EXTRAIT DU DOCUMENT

Je le hais, mais je le garde précieusement contre mon coeur.

     Je suis son oeuvre, cette chose absurde parfaitement spéciale. Et il est ma plus belle excuse, mon plus beau prétexte. Cette chose incompréhensible pour la majorité. Le Ravissement de Lol V Stein, c'est un peu ça. Tant que je me soumets à lui, que j'obéis à ses règles, il me permet de contourner les autres. Grâce à ce monstre, je n'en fait qu'à ma tête.

     L'excuse suprême, l'impératif.

"J'ai besoin de". "Il me faut". "C'est parce que".

     J'ai le monde à mes pieds, ou presque.

     Il est mon refuge, pour si quelqu'un osait me refuser ce que je veux. Accuser quelqu'un de ne pas comprendre, c'est formidable. C'est jouissif.

     J'aime voir les autres s'en vouloir, regretter.

     Il fait de moi une personne aigrie, et me console ensuite. 

     Il est, une fois de plus, la meilleure excuse pour être odieuse. Avec une explication scientifique.

 

     Je me complais dans ma vie de malade. Je suis un être déformé. Avec une légère conscience de mes travers, même si je suis loin d'en avoir fait le tour.

     Tout se mélange, s'entremêle. Je ne saurais dire où s'arrête ma volonté là dedans.

 

     Ma conscience évolue avec l'âge, et l'expérience. Je sais que les choses m'échappent totalement lorsqu'il décide de faire des siennes. Je vis des expériences que d'autres personnes ne vivront jamais. Je souffre. Cette souffrance n'est pas quotidienne, mais elle est là, profondément enfouie dans mon être. 

     Je t'avais dit qu'il serait difficile de m'arrêter.

     J'aurais tant de choses à dire, mais rien n'est structuré. Pour conclure, comme je le disais à S hier soir "Il y a deux êtres en moi, qui se pètent la gueule en permanence".

Voilà.

Mais me guérir serait me tuer.

 

 

     Rafistolée. Déstructurée. 

 

 

Belle journée.

Nana


Mardi 19 avril 2011 à 23:56

Chère page blanche,

 

 

 

     Je l'aime.

 

 

 

 

     Comme j'aimerais qu'il le sache.

     Comme c'est puéril, je sais. Je ne sais presque rien de lui, je ne peux que contempler son visage. Mais c'est pourtant bien l'amour qui m'emporte.

 

 

 Love. Love. Love.

Nana


Mardi 19 avril 2011 à 23:56

Chère page blanche,

 

 

     Un nouveau jour se lève. J'ai brisé mes chaînes, et de manière définitive cette fois. Je ne reviendrai pas en arrière. F fait partie du passé maintenant. J'ai tourné la page, de manière officielle, même si la séparation était déjà réelle dans ma tête.

 

     Je suis prête à essayer maintenant, à tenter ma chance et à me donner toute entière.

J'aime en toute honnêteté. Je l'aime.

     J'avancerai dans le flou, mais j'avancerai.

 

 

 

 

A demain, G.

DONNÉES FOURNIES
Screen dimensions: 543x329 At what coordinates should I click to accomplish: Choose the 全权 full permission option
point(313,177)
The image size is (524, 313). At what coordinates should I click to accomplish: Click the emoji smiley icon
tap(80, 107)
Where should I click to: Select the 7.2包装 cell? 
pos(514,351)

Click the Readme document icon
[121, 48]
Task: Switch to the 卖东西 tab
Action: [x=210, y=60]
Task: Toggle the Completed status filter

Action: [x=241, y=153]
--
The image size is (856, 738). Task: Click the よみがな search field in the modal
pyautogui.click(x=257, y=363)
--
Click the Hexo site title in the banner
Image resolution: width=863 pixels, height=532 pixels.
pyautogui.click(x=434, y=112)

EXERCICE
Recopiez à l'identique l'extrait du journal, de « Il est mon refuge, pour » à « s'en vouloir, regretter. ». Appuyez-vous uniquement sur l'extrait du journal.

CORRIGÉ
Il est mon refuge, pour si quelqu'un osait me refuser ce que je veux. Accuser quelqu'un de ne pas comprendre, c'est formidable. C'est jouissif.

     J'aime voir les autres s'en vouloir, regretter.